Selon Bède, les royaumes peuplés par les Angles étaient :

l’Est-Anglie ou « royaume des Angles de l’Est »
la Mercie ou « royaume des Angles du milieu »
la Northumbrie, réunissant les royaumes de Deira et de Bernicie. En réalité, il est quasiment certains que les populations de ces royaumes étaient très mélangées. Sans doute se considéraient-ils angles en raison de la dynastie régnante, compte tenu de l’importance qu’avaient les liens personnels pour les Saxons. Les cadres du pouvoir, plus que qu’une quelconque homogénéité ethnique, peuvent expliquer cette notion d’identité. De plus, chez Bède, le latin natio (qui désigne une ethnie) est rarement employé, en tous cas non pour désigner les habitants des royaumes des Angles.

Parmi ces « royaumes des Angles », deux méritent une attention particulière :

la Northumbrie : le terme désigne les terres au nord du fleuve Humber. Elle se distingue à travers le rayonnement culturel de sa capitale, York, dès le synode de Whitby, en 664 et plus encore à l’époque de Bède. L’école archi-episcopale de York est fondée par l’archevêque Egbert d’York), pupille du précédent, et devient une pépinière de missionnaires anglais. Par la suite, la renommée de l’école atteint le continent sous la direction d’Alcuin. Ce dernier, à l’invitation de Charlemagne qu’il rencontre à Rome, devient le responsable de l’école du Palais et participe ainsi à la renaissance carolingienne.

le royaume des Angles de l’est ou Est-Anglie est surtout connu pour la découverte d’une tombe royale à Sutton Hoo. Celle-ci a été attribuée à Redwald, de la dynastie des Wuffingas.

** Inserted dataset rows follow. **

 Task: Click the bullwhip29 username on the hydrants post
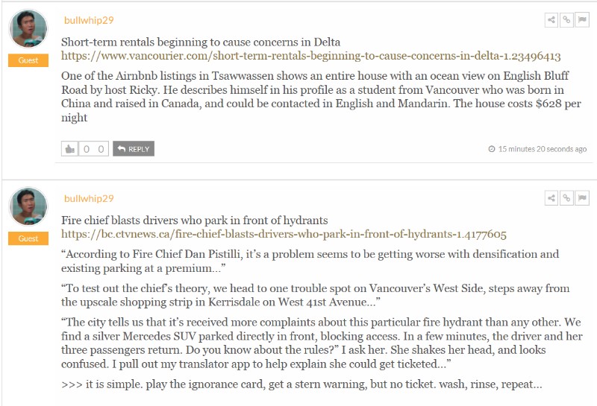click(x=89, y=199)
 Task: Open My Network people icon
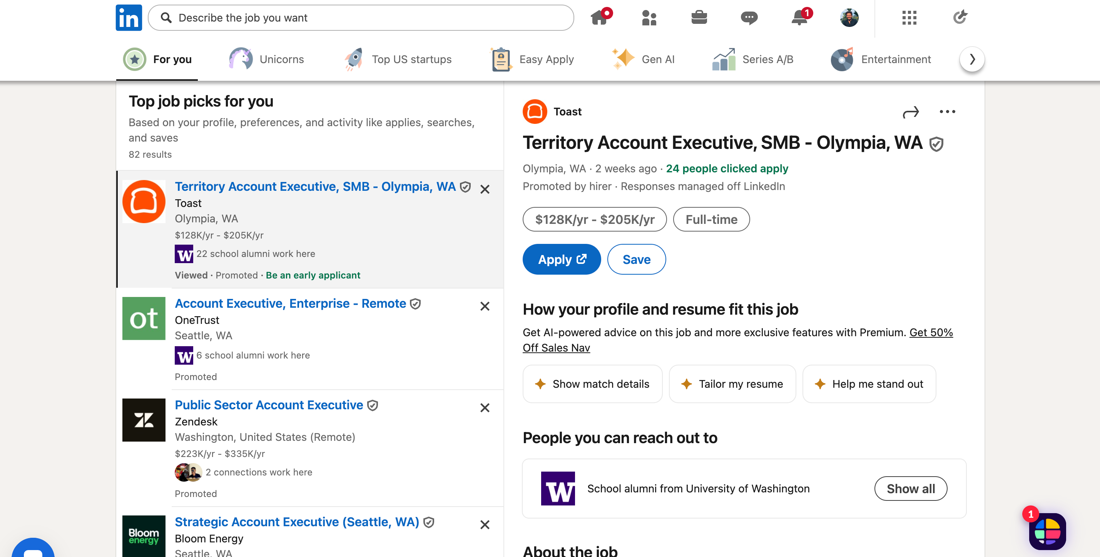[x=649, y=17]
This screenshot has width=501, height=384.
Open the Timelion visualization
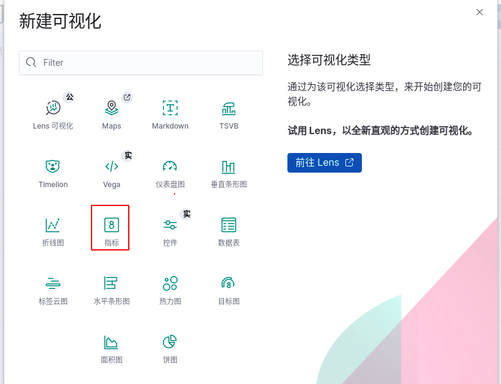(x=52, y=171)
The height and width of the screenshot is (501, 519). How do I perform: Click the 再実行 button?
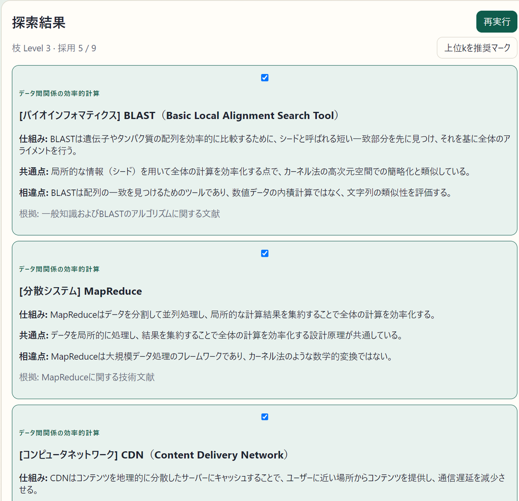click(x=497, y=22)
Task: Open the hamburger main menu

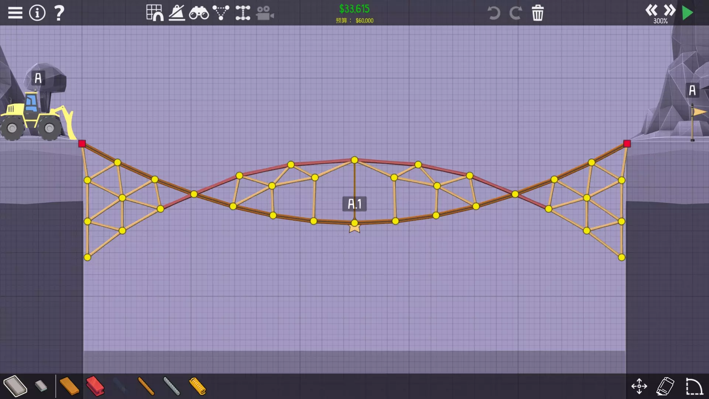Action: tap(15, 13)
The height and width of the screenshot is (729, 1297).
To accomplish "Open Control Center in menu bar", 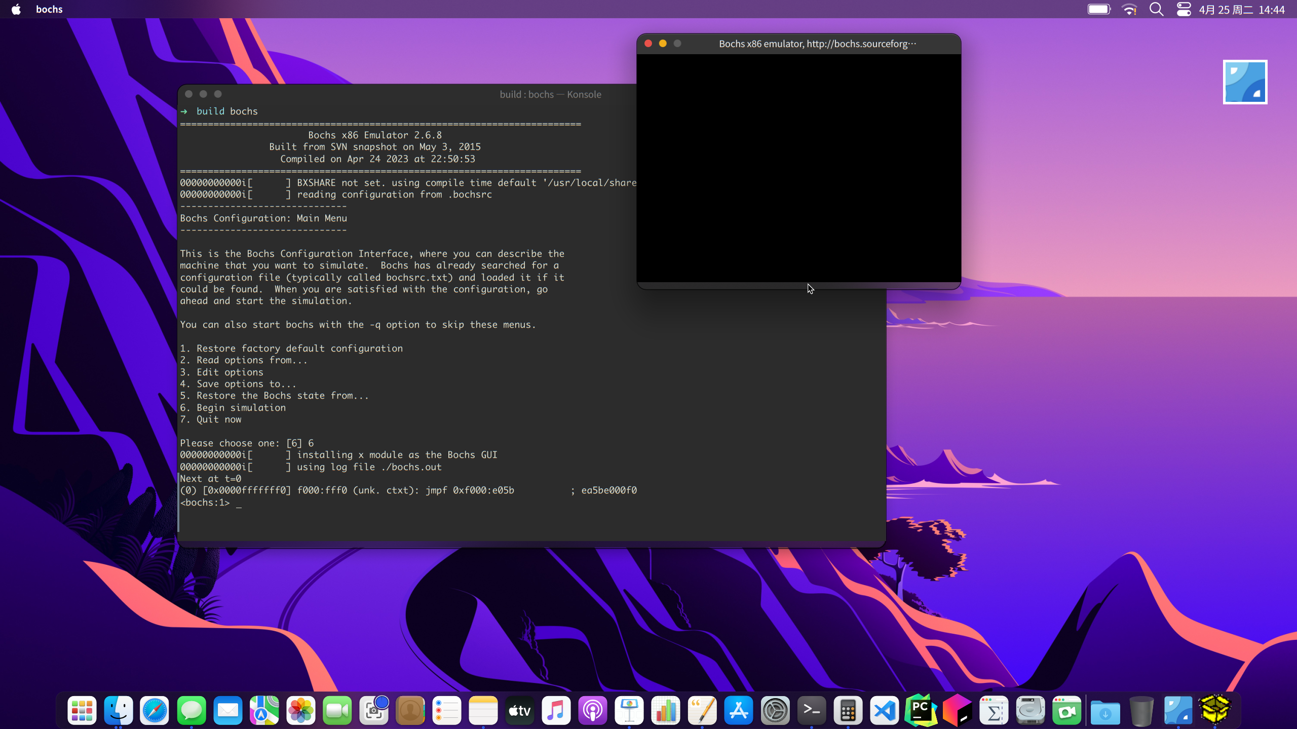I will [1184, 9].
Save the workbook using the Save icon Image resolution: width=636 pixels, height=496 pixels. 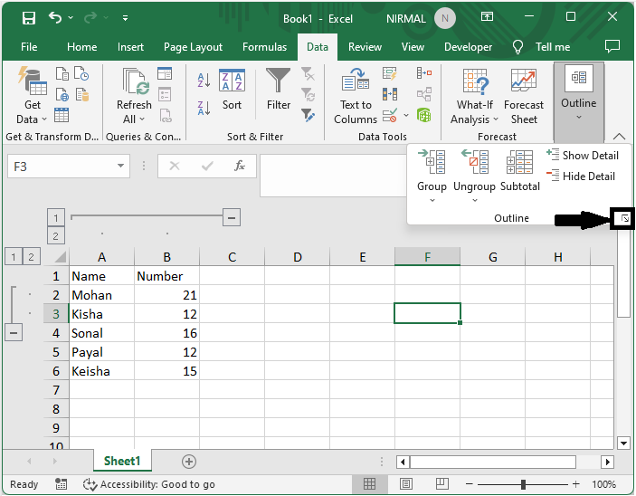[28, 18]
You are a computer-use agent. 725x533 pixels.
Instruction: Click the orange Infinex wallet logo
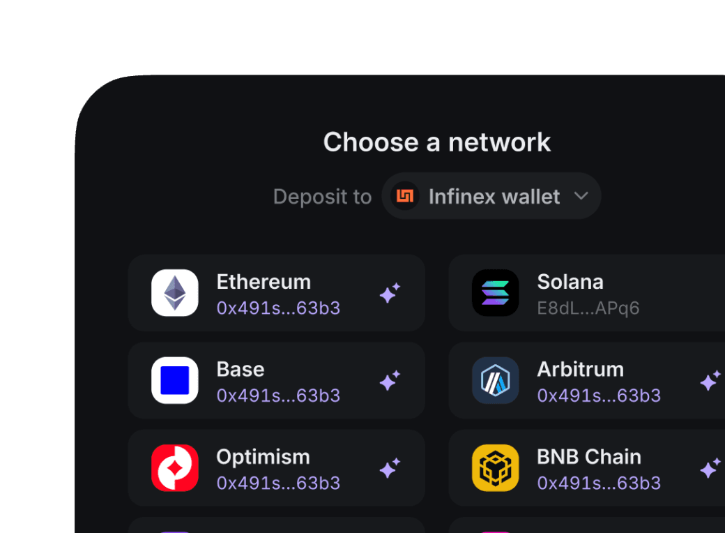click(404, 196)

C’est cette dynastie à laquelle appartiendrait le héro du poème épique Beowulf. Si l’attribution de la nécropole de Sutton Hoo à l’un des rois angles dont le règne est attesté par Bède demeure une hypothèse, il n’en demeure pas moins que cette tombe a livré quelques magnifiques œuvres d’art germaniques très proches du style suédois. Ce témoignage archéologique exceptionnel ferait donc pencher la balance en faveur d’une origine danoise des Angles. En même temps, la présence d’une pièce d’orfèvrerie gauloise montre les rapports qu’il y avait dès cette époque entre les Anglo-Saxons et les Francs.

AUTRES ANGLES

Comme tous les peuples Barbares, les Angles ne sont pas un peuple monolithique. On en retrouve des rameaux ailleurs qu’en Angleterre. Ainsi une petite tribu s’est établie au Haut Moyen Âge dans le Haut-Poitou, à Angles-sur-l’Anglin, donnant son nom à un village et à une rivière.

RELATIONS AVEC LES FRANCS

Si les Angles participèrent activement à la conquête de la Grande-Bretagne au cours du V°s aux cotés des Jutes, des Saxons, des Scots ou des Pictes, ils intéressent tout particulièrement l’histoire franque puisque les sept grands royaumes formés par les Anglo-Saxons sur cette île entretinrent d’étroites relations diplomatiques, culturelles et économiques avec le royaume mérovingien. Nous nous contenterons simplement ici de signaler le trésor monétaire funéraire retrouvé dans la tombe du roi Raedwald (mort en 625) à Sutton Hoo composé essentiellement de monnaies frappées en Gaule. Surtout, les liens entre le royaume du Kent et celui des Francs semblent particulièrement forts puisque le roi Ethelbert épousa la fille de Caribert Ier, la princesse Berthe, qui favorisa activement à la christianisation de l’Angleterre, convertit son époux et favorisa l’établissement du premier évêché de l’île à Canterbury. Enfin, la célèbre reine Bathilde, épouse de Clovis II, fut originaire de l’île mais elle fut vendue comme esclave au maire du palais Erchinoald, puis emmenée en Gaule où le jeune roi s’éprit d’elle et l’épousa.